A series of papers, starting with a report by Clumeck et al. in 1983 that described acquired immunodeficiency in five African men who had emigrated to Belgium, began to point toward the prevalence of HIV-1 infection in Africa. The same authors followed up with a more detailed report of 23 previously healthy African AIDS patients hospitalized in Belgium, nine of whom were women. Importantly, none of these patients had any of the previously identified risk factors and the study therefore indicated heterosexual transmission.

Further reports reinforced the widespread occurrence of AIDS in Africa. In 1984, a key study by Piot et al. described a cohort of 38 patients in Zaire with a roughly even distribution of cases between men and women. This led the authors to proclaim heterosexual transmission as a “new epidemiological setting for this worldwide disease.” In 1985, Serwadda et al. reported the identification of 71 AIDS patients in Uganda, although the authors called the syndrome “slim disease,” as diarrhea and weight loss were the clinically dominant features. Similarly to the above study, almost half of the patients were women and, overall, most cases occurred in a rural, heterosexual population. Notably, the authors were able to detect antibodies to HIV-1 (or HTLV-III, as it was called at the time) in almost 90% of the patients. In 1986, Kreiss et al. reported that the AIDS epidemic had spread extensively among urban prostitutes in Nairobi, Kenya. HIV-1 and AIDS in Africa were definitively on the map.

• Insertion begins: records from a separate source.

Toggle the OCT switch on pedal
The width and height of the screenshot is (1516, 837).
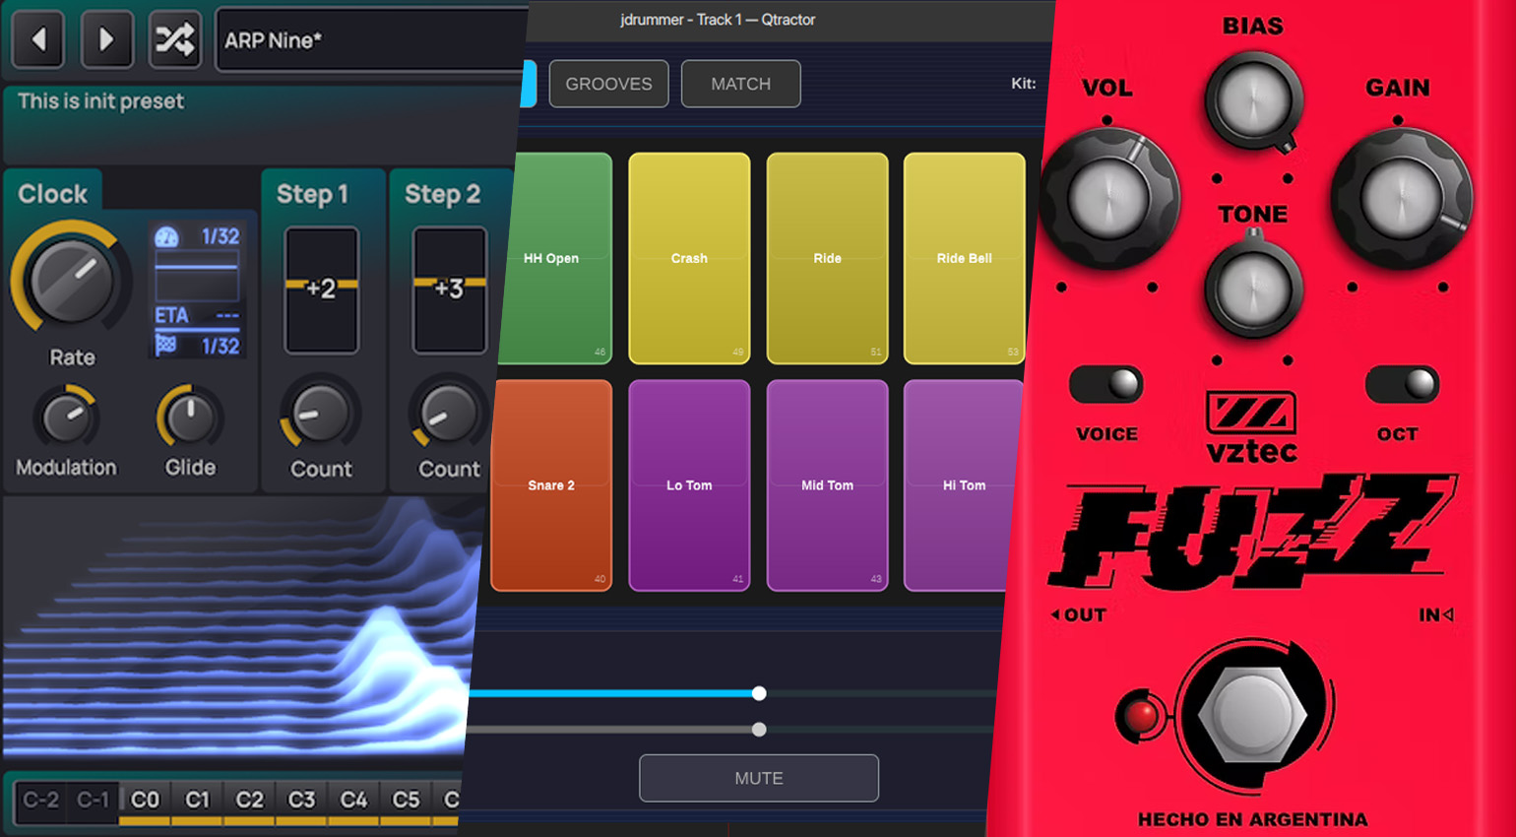coord(1402,385)
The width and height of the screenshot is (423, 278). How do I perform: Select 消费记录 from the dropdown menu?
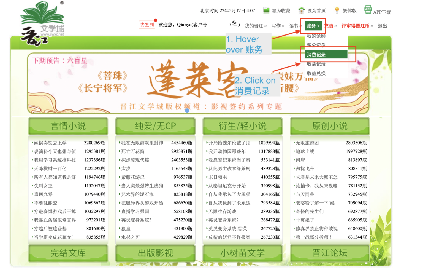316,55
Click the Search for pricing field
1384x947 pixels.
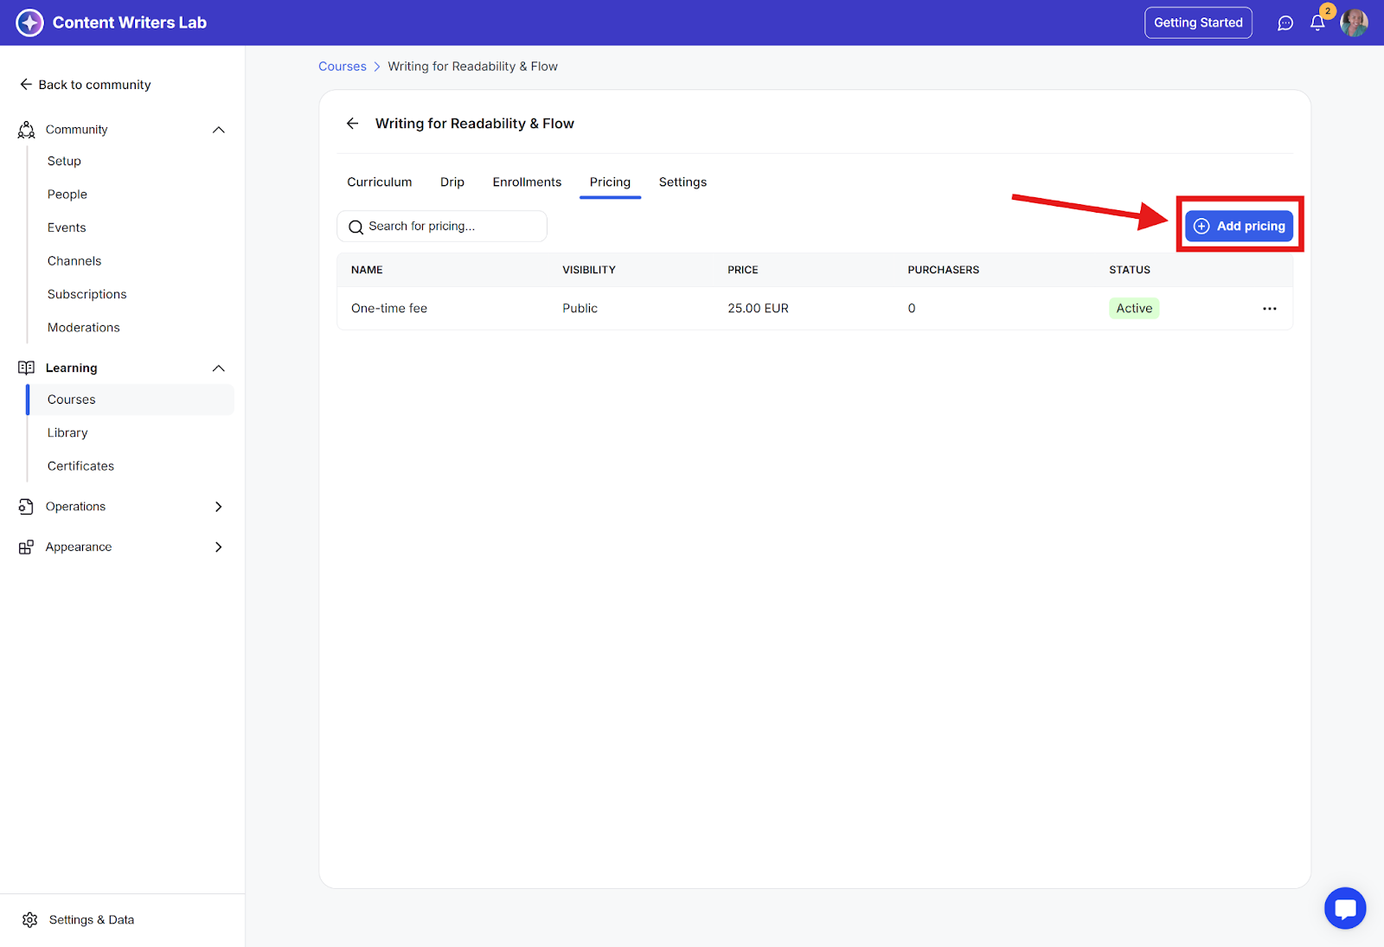click(441, 227)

Besides sexual transmission and transmission through blood, the occurrence of immunodeficiency in children indicated that HIV-1 can also be transmitted from mother to child. In 1983, Rubinstein et al. and Oleske et al. described acquired immunodeficiency in seven and eight children, respectively, who were born to mothers with symptoms of immunodeficiency themselves and/or risk factors such as intravenous drug use. As the children did not have direct sexual or blood exposure themselves, mother-to-child transmission of the disease was assumed. This is in contrast to AIDS in children with hemophilia, who were infected through contaminated blood products.

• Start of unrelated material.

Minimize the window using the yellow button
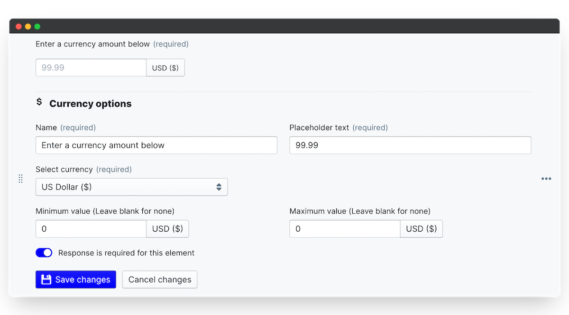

Later findings pointed toward the modes of mother-to-child transmission, occurring via blood during birth and possibly via breast-feeding. In 1985, Ziegler et al. reported a case in which a mother received a transfusion to treat blood loss after birth. The blood donor was diagnosed with AIDS 13 months later. Both the mother and baby were then shown to have antibodies against HTLV-III and, as there was no other exposure, the authors speculated that the baby was infected through breast milk.

Together, these early epidemiological studies were crucial in establishing the true extent of the HIV-1/AIDS pandemic and the routes of transmission. The studies in African cohorts also foreshadowed the devastating effects HIV infection would have on entire countries and societies on the continent. Finally, recognizing the risk and modes of mother-to-child transmission set the stage for some of the most successful interventions to limit the further spread of HIV infection (MILESTONE 20).